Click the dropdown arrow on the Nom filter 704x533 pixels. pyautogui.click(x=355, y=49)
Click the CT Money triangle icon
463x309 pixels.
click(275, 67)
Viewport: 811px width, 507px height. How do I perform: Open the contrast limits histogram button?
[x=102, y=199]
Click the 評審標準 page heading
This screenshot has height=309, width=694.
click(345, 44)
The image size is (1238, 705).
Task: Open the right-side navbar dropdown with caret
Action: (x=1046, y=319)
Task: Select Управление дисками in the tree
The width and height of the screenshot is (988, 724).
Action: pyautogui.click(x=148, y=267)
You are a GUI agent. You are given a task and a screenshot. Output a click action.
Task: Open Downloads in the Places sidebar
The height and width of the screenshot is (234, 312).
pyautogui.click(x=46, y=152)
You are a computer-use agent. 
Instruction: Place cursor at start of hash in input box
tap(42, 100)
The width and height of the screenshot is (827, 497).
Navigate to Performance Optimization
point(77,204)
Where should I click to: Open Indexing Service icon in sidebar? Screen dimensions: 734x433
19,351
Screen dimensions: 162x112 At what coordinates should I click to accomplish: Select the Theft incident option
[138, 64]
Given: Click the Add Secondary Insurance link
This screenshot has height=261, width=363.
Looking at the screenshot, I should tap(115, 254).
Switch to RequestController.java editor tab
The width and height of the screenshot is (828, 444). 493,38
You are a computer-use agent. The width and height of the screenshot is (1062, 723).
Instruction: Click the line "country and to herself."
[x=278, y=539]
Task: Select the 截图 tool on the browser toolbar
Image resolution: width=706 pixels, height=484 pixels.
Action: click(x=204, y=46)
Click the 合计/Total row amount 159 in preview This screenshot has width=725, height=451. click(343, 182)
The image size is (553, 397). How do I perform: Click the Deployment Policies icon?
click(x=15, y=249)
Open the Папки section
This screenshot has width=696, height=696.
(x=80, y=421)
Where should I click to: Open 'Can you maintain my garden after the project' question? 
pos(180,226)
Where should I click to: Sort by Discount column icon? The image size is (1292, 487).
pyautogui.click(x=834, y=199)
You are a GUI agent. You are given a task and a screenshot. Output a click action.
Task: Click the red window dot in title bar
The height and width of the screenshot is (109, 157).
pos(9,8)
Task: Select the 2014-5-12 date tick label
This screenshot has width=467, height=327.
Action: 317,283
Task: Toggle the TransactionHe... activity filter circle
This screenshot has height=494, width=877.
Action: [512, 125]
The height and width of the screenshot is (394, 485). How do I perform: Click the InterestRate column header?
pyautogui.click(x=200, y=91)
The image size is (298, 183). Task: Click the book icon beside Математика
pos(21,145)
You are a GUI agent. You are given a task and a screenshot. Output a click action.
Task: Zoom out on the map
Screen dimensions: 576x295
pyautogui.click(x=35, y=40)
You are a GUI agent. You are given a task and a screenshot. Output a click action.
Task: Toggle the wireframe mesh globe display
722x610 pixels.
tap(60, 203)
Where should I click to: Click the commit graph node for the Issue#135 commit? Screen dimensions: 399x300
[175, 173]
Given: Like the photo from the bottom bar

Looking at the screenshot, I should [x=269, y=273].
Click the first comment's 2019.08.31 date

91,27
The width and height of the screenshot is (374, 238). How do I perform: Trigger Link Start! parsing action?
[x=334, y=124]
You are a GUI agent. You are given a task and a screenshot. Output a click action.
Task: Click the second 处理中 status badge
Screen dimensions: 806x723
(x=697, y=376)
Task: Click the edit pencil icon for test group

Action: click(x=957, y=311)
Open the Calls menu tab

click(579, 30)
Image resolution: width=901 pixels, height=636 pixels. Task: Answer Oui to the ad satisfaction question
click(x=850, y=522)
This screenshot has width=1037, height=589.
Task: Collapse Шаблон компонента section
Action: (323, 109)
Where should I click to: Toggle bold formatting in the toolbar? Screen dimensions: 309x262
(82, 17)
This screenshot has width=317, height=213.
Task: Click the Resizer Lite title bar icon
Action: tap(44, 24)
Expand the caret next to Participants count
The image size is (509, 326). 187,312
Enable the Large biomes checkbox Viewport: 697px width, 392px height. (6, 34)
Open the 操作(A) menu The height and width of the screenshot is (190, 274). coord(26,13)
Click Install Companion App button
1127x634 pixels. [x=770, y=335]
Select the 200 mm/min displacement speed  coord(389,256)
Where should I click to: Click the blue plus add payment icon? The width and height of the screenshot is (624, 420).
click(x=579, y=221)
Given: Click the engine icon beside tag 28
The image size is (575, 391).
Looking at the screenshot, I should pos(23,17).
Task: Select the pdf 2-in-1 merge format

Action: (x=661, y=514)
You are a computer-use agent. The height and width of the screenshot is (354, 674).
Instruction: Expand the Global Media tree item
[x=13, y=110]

**YOUR TASK**
In the data above, which lines include "computer"? Return those lines.

**TASK RESPONSE**
You are a computer-use agent. 
You are a computer-use agent. The width and height of the screenshot is (1062, 723).
You are a computer-use agent. The height and width of the screenshot is (354, 674).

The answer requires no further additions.